┌──
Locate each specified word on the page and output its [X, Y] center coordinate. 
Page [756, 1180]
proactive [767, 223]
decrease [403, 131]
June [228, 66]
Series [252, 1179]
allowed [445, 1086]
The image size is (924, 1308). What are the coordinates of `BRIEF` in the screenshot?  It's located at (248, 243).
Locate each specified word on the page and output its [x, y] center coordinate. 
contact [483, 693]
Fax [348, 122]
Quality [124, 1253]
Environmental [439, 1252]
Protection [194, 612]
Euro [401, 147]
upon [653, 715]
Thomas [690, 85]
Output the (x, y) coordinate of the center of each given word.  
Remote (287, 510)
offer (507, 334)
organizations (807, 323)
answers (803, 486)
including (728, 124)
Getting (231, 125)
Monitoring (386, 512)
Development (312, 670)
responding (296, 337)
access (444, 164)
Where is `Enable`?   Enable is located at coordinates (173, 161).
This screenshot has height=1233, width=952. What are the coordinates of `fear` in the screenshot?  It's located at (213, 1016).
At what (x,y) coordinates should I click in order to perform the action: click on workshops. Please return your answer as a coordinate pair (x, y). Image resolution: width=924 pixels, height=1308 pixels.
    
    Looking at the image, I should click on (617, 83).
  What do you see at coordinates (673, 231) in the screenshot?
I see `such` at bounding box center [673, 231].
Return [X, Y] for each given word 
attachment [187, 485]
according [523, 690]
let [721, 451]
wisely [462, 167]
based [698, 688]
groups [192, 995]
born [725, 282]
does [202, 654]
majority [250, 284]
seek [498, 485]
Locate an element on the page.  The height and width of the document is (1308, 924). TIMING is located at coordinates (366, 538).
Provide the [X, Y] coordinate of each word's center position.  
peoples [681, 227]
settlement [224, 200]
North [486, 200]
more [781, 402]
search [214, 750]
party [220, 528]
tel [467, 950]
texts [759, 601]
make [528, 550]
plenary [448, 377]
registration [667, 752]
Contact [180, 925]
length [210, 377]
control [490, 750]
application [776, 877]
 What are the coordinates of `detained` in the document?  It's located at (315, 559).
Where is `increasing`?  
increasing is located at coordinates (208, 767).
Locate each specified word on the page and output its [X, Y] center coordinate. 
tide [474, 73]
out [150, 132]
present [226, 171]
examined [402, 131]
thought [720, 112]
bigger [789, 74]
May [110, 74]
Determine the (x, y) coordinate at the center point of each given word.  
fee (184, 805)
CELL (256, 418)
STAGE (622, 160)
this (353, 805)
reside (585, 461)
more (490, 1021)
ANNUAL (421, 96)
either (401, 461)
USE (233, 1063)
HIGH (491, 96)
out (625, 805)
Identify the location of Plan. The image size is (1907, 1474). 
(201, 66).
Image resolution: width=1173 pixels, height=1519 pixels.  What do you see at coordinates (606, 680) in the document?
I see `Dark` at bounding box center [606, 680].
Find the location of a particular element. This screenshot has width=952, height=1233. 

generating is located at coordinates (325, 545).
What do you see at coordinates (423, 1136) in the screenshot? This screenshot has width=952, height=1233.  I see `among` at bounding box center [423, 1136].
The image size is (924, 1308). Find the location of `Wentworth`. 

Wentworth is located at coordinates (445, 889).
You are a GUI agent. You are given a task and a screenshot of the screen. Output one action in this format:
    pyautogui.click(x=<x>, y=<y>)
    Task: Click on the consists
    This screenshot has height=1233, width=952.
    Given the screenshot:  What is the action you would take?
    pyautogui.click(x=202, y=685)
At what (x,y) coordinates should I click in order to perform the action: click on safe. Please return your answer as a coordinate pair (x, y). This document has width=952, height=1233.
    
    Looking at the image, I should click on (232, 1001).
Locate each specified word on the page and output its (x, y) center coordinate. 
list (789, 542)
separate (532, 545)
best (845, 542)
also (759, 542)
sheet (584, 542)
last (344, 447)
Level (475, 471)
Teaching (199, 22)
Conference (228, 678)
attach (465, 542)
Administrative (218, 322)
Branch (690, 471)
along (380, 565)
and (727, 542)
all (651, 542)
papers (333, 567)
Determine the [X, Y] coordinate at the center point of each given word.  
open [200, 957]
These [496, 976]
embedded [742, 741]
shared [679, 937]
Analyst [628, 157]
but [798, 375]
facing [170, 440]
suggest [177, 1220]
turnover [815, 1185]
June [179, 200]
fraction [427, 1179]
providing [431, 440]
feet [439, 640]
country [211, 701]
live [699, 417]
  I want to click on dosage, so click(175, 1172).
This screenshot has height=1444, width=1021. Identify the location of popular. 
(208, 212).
└──
**WRITTEN EXERCISE**:
Copy the entries starting at the line containing "HIGH (491, 96)" and ending at the line containing "center [606, 680].", replacing "pixels" with "px" and leaving everything else the same.

**WRITTEN SOLUTION**:
HIGH (491, 96)
out (625, 805)
Identify the location of Plan. The image size is (1907, 1474). 
(201, 66).
Image resolution: width=1173 px, height=1519 px.  What do you see at coordinates (606, 680) in the document?
I see `Dark` at bounding box center [606, 680].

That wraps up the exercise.